As expected, the proposal also includes measures to reduce electricity consumption. Last week it was still unclear whether the reduction of electricity consumption during peak hours (hours with the most expensive market price) will be voluntary for the Member States or not. With the release of the proposal, it has become clear that the Commission proposes that reduction should be mandatory. Member States should take measures to save at least 5% of electricity consumption during peak hours. It is at the discretion of the Member States to determine the peak hours, but they must cover at least 10% of all hours of the month.

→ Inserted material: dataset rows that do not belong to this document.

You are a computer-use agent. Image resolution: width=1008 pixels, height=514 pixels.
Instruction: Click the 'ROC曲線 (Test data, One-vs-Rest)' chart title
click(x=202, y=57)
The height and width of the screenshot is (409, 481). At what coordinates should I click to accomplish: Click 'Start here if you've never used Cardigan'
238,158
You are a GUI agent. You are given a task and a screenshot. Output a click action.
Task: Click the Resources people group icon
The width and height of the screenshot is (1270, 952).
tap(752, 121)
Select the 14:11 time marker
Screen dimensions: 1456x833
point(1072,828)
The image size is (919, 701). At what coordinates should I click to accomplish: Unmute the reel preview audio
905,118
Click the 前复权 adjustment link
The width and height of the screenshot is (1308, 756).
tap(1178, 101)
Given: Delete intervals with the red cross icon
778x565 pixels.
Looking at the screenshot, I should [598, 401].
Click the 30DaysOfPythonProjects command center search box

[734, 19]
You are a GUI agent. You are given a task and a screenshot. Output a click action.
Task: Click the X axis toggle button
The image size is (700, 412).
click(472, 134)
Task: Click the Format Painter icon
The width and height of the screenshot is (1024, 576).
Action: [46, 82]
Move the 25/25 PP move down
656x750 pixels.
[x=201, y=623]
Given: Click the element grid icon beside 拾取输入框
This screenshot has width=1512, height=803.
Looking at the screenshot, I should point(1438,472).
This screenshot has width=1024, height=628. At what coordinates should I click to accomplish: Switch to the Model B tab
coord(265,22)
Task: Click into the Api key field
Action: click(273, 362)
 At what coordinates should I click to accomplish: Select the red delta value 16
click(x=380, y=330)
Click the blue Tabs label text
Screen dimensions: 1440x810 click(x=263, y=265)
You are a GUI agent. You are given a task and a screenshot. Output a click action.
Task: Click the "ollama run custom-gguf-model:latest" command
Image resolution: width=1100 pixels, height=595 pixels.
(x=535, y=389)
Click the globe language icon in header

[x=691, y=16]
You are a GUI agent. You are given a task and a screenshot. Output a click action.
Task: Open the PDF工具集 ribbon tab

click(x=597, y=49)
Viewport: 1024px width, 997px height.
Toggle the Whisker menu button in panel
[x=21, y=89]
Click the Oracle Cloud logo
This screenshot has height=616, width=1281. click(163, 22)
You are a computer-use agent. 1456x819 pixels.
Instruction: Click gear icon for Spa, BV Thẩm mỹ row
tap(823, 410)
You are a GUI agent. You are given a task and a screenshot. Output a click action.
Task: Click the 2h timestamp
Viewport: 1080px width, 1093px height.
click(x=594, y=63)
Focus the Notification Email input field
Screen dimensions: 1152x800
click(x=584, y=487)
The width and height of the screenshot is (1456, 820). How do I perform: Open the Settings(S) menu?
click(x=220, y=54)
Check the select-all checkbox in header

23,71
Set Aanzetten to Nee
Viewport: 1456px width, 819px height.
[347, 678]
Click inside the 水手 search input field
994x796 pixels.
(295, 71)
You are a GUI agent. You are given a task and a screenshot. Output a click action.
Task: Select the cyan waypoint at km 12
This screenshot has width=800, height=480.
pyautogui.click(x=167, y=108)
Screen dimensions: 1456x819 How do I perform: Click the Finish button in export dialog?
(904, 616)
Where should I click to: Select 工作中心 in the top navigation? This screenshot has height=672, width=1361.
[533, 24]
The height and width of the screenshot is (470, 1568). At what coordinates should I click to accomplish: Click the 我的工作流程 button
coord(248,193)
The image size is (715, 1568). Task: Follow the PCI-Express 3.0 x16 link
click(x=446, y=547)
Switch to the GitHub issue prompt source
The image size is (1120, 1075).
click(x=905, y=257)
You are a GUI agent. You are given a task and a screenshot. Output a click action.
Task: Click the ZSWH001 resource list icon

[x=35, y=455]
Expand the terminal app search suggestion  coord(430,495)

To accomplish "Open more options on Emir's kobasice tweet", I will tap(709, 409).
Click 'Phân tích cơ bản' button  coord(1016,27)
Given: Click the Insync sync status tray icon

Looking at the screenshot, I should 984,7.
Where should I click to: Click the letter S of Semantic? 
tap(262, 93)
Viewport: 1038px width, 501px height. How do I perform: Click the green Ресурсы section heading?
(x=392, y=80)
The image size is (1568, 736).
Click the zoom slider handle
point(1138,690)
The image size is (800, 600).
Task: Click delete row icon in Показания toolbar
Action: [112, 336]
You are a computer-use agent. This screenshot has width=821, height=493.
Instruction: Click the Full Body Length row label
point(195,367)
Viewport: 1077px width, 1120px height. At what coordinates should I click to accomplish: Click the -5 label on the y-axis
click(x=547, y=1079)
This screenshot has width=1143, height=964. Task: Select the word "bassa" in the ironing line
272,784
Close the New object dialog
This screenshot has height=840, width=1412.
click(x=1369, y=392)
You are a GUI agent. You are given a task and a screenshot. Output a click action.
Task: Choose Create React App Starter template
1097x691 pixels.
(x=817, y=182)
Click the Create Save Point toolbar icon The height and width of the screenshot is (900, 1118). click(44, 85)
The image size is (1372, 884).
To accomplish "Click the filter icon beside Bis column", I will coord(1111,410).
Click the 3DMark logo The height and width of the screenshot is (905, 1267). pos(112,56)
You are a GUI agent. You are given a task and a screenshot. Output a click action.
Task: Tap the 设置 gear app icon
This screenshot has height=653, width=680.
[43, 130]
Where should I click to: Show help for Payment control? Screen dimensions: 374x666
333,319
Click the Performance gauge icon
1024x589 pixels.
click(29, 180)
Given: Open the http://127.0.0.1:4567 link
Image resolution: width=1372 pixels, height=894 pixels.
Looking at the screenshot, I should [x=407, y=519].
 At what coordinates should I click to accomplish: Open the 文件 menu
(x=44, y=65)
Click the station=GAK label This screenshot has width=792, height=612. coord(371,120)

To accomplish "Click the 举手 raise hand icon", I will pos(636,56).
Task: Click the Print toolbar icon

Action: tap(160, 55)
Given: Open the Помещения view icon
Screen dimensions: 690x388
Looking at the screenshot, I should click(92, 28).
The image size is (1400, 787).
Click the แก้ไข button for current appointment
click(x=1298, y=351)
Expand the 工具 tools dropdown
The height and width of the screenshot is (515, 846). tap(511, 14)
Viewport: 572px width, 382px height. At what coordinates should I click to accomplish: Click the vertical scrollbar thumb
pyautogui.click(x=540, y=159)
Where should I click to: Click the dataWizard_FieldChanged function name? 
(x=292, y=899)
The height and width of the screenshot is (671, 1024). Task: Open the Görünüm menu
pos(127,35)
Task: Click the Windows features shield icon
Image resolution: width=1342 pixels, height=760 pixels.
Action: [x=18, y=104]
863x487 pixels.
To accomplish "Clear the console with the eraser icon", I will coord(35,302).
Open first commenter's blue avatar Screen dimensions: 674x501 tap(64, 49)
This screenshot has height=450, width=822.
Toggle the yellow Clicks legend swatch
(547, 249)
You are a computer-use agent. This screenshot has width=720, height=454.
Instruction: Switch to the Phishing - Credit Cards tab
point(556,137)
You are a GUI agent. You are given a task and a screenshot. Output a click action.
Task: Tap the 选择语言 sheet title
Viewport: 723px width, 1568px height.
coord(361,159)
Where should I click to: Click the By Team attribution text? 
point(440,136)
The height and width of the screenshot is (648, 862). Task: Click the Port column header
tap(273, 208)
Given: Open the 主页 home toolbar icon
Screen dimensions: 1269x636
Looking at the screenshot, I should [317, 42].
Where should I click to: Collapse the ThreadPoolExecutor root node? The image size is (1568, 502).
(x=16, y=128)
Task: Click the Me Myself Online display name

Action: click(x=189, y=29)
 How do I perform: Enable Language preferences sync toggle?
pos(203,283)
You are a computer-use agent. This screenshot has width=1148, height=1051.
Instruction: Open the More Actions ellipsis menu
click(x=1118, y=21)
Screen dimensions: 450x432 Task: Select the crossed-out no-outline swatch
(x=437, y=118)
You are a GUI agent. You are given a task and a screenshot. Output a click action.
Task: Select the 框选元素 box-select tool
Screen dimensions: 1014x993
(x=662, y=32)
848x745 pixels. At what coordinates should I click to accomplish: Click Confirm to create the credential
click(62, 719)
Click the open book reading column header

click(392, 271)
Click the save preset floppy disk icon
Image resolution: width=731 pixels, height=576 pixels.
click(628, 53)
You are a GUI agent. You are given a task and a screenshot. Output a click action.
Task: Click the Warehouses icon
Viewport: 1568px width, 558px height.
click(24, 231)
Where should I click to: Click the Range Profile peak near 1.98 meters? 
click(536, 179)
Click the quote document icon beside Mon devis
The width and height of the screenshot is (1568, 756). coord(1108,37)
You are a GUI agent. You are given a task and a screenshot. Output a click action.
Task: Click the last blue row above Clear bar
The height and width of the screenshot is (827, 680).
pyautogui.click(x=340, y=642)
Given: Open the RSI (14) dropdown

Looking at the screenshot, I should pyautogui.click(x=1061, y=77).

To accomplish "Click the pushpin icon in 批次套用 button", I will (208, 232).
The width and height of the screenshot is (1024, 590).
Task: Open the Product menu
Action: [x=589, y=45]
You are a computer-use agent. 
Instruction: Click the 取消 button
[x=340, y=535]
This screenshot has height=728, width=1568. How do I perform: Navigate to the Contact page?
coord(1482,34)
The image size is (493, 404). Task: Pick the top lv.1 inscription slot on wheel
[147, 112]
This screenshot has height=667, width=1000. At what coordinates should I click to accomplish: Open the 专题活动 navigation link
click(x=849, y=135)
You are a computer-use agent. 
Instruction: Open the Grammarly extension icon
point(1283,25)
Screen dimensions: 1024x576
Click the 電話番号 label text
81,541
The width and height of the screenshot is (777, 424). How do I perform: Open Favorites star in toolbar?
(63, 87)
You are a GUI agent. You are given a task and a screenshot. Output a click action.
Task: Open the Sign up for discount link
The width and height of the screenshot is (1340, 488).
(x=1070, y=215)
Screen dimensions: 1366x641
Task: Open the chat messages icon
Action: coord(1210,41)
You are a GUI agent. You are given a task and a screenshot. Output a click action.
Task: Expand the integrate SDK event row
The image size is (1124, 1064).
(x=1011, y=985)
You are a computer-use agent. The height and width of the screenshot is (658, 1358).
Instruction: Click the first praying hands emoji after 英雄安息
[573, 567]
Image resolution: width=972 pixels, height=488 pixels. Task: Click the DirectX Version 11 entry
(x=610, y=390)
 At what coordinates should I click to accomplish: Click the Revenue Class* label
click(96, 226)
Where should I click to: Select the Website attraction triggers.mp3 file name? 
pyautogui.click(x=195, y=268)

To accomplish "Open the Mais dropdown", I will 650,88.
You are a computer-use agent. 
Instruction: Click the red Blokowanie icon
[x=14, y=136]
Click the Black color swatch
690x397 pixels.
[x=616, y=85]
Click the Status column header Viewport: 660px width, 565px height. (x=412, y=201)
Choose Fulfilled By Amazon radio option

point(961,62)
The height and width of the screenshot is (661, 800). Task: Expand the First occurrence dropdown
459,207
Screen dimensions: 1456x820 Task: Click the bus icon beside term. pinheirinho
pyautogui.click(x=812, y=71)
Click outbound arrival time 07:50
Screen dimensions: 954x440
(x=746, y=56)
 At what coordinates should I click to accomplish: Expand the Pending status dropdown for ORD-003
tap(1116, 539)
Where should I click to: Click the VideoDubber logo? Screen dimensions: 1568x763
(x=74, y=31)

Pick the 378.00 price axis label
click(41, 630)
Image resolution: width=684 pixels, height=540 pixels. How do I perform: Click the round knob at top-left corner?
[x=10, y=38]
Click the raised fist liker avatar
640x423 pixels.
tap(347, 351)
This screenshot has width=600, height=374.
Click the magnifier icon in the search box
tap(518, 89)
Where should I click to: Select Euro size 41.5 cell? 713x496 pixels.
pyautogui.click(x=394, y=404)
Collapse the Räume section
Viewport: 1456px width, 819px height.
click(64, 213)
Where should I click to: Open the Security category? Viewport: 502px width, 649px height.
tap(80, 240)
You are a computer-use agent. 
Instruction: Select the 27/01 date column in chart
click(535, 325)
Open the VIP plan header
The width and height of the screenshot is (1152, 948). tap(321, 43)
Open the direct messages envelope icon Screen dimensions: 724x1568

In addition to reducing electricity consumption during peak hours in a mandatory manner, Member States should additionally take measures to reduce monthly electricity consumption by a total of 10% compared to the reference period, which is the winter periods of the last five years (1 November to 31 March).

Conclusion

Bitter disputes are likely to be expected regarding the details and implementation of the proposal, at both the EU and national level. For example, the text of the proposal is not clear to which Member State the electricity producer should pay income exceeding the revenue cap. In terms of reducing electricity use, both in Estonia and in other countries, painful decisions must be made to achieve the relevant savings. Also, in the future, Estonia must resolve whether and under what conditions to extend the price-setting scheme to entrepreneurs, if the EU regulation will provide this option.

The questions about the gas price cap, which has previously caused disputes between Member States, as well as liquidity assistance for electricity producers, have yet not been resolved in the proposal. The Commission continues its work and discussions with the Member States on these issues, continuing to analyse the possibilities of establishing a gas price cap. In addition, there are plans to form a new working group for price negotiations with Norway as the new main gas supplier. As a third important course of action regarding natural gas, the Commission is trying to develop a new gas reference price, which, unlike the TTF index reflecting prices for pipeline-delivered natural gas, would take into account changed gas supply in Europe (primarily the increased LNG share). However, according to experts, the corresponding measure is a long-term solution that will not be ready before the end of this winter season.